Regarding the interest of Rs. 10,360 it is found that the original return for the assessment year 1966-67 was filed on September 30, 1966. In this return, the sum of Rs. 10,360, which was interest on some fixed deposit, was not shown. Same thing happened in the return for the assessment year 1965-66 and this amount was, however, assessed in that year. Thereafter, the assessee filed a revised return on August 30, 1967. The assessment was completed on October 31, 1967. It is thus found that this sum of Rs. 10,360 was disclosed in the revised return by the assessee voluntarily and it was not detected in that year by the taxing authority. That being so, the revised return which included this sum of Rs.10,160 may be accepted as a revised return within the true scope and ambit of the provisions of section 139 of the Act and if the revised return with respect to this amount of Rs. 10,360 is within the true scope and ambit of sub-section (5) of section 139 of the Act, then there is no question of penalty proceeding in connection therewith. Indeed, the Tribunal has observed in this connection as follows :
" The Inspecting Assistant Commissioner had mentioned that the interest on fixed deposit amounting to Rs. 10,360 was not declared in the first return filed on 30-9-66 and that it was declared only in the revised return when the assessment for the assessment year 1965-66 was completed on 10-2-67 including a similar income. Thus, it is evident that the detection was not made in the assessment year 1966-67. The detection was made by the Income-tax Officer in the assessment year 1965-66 and if the assessee felt that this income had to be included and so the assessee included by way of revised return before the assessment was taken up by the Income-tax Officer, it cannot be said that the assessee was guilty of concealment of this income. The onus in this case is on the department to prove that the assessee had deliberately concealed this income. There are no materials to hold that the assessee had deliberately or consciously concealed this income."

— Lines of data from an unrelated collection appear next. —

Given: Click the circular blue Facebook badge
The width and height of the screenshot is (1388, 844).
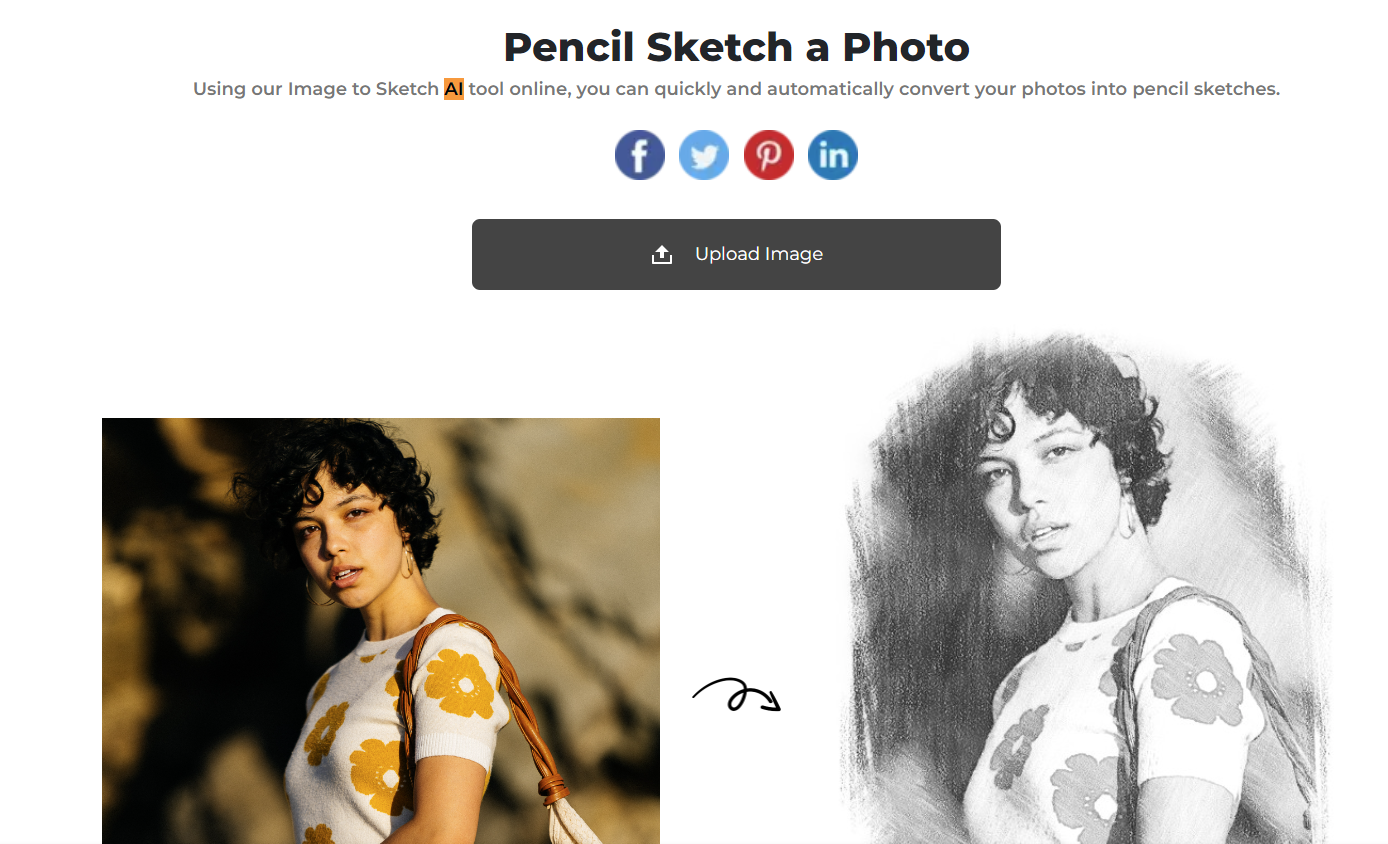Looking at the screenshot, I should [639, 154].
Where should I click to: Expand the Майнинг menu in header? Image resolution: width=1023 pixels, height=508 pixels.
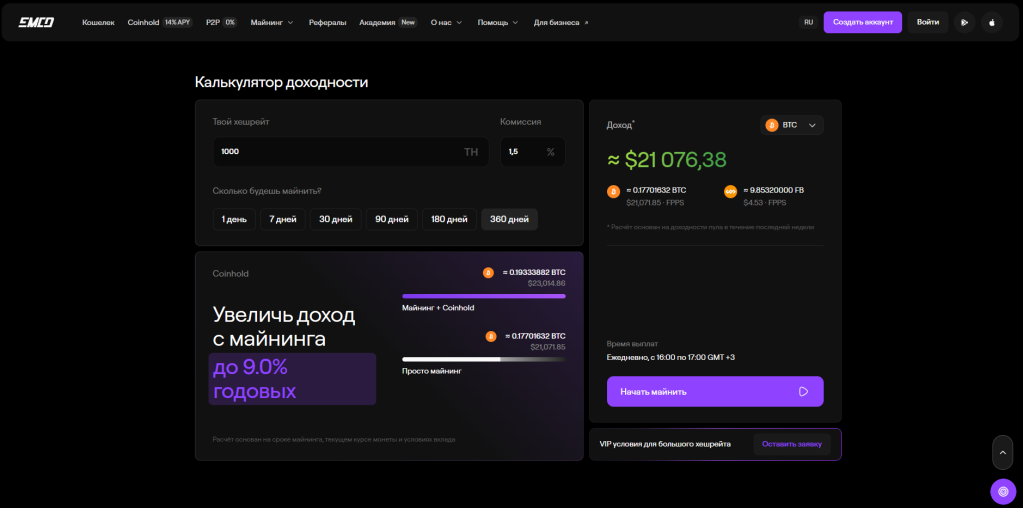(x=271, y=22)
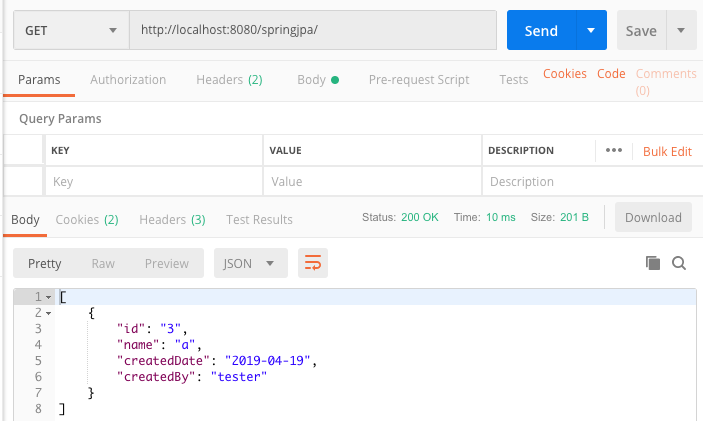This screenshot has width=703, height=421.
Task: Select the request Body tab
Action: (x=318, y=80)
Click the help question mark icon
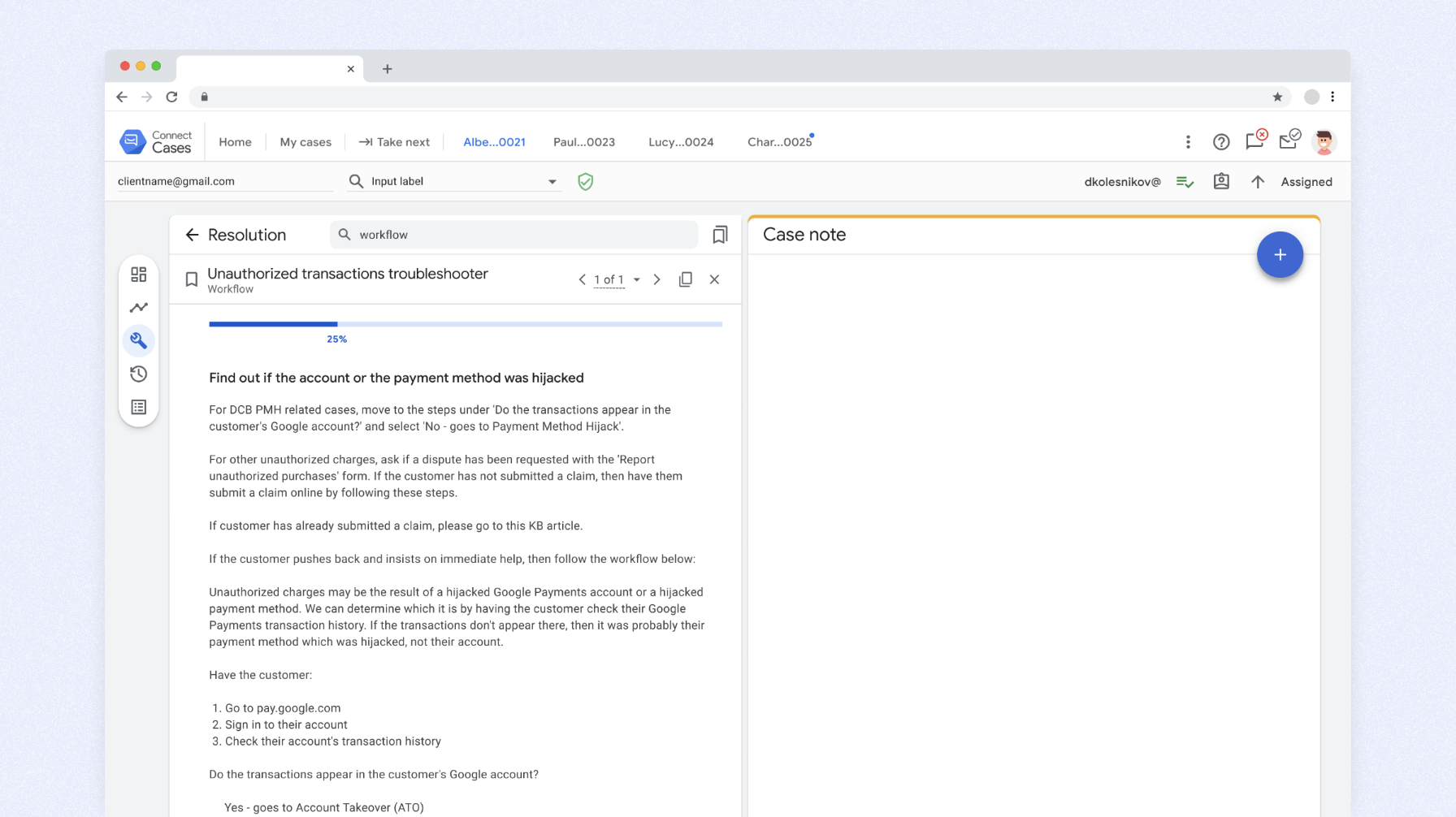 [1220, 142]
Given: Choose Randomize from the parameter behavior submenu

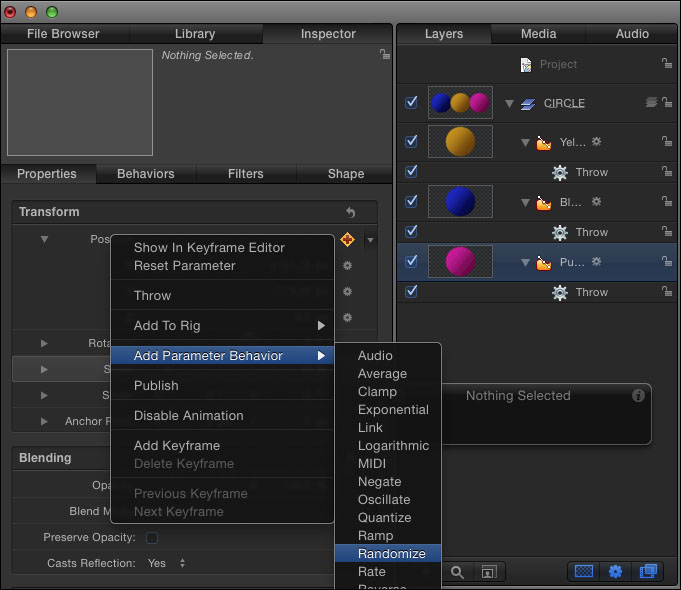Looking at the screenshot, I should pyautogui.click(x=392, y=553).
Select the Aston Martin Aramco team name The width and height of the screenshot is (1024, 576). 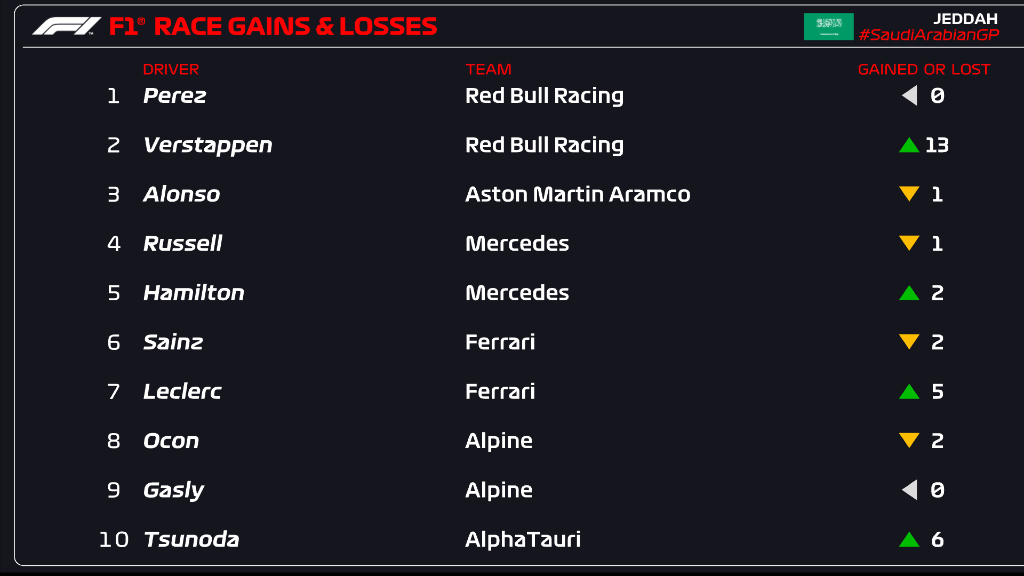[x=577, y=194]
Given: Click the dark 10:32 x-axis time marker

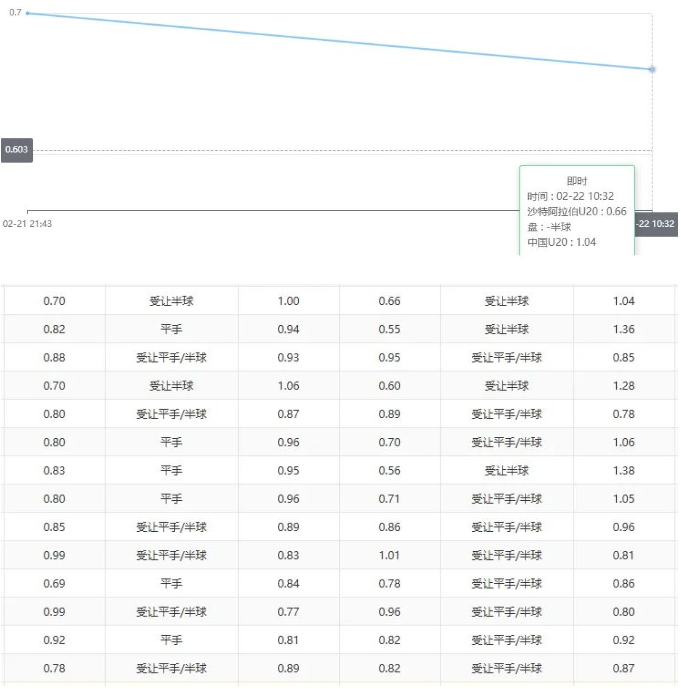Looking at the screenshot, I should [655, 224].
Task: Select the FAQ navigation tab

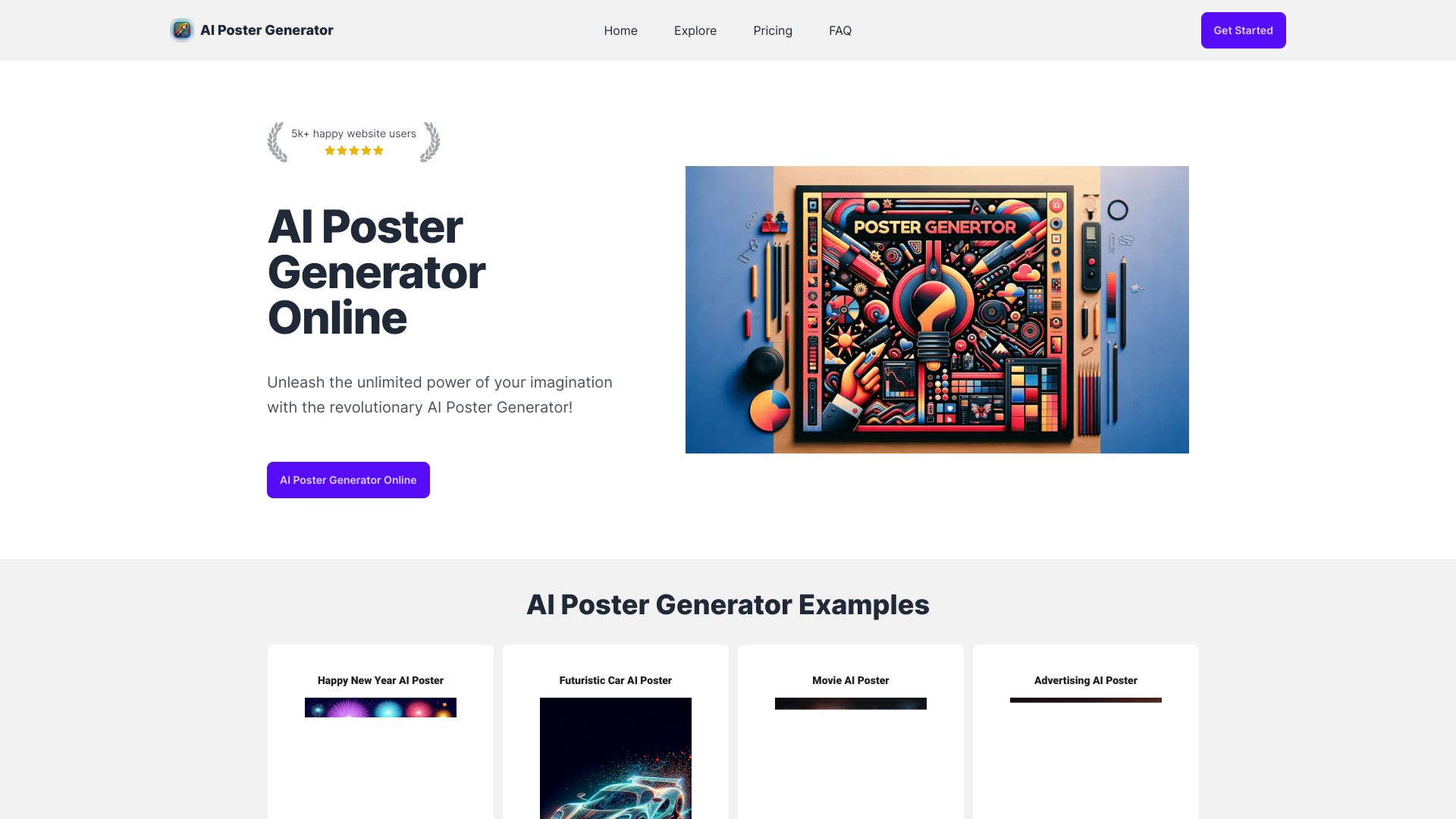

The above finding is a finding of fact arrived at by the Tribunal and, therefore, in the reference this has to be accepted. That being the position, we find that no penalty is leviable with respect to this sum of Rs. 10,360 also.
The view taken by us in this connection is also supported by this court's decision in Income-tax Reference No. 9 of 1972 [Additional Commissioner of income-tax v. Dasuram Mirzamal [1978] 112 ITR 713 (Gau)], decided on July 7, 1975 ; Income-tax Reference No. 22 of 1975 [Padma Ram Bharali v. Commissionner of Income-tax [1977] 110 ITR 54 (Gau)], decided on September 17, 1976 Income-tax Reference No. 8 of 1972 [F. C. Agarwal v. Commissioner of Income-tax [1976] 102 ITR 408 (Gau)], decided on July 16, 1975 and Civil Rule No. 990 of 1969 [K. C. Trunk and Bucket Factory v. Commissioner of Income-tax 1975] 99 ITR 67 (Gau) [FBJ]), decided on June 19, 1974.
In the result, we hold that, on the facts and in the circumstances of the case, the Tribunal was justified in law in cancelling the penalty order of the Inspecting Assistant Commissioner under section 271(1)(c) of the Income-tax Act, 1961.
The question of law referred is thus answered in the affirmative and against the department.
The reference is accordingly disposed of. There will be no order as to costs.
N. IBOTOMBI SINGH J.-I agree.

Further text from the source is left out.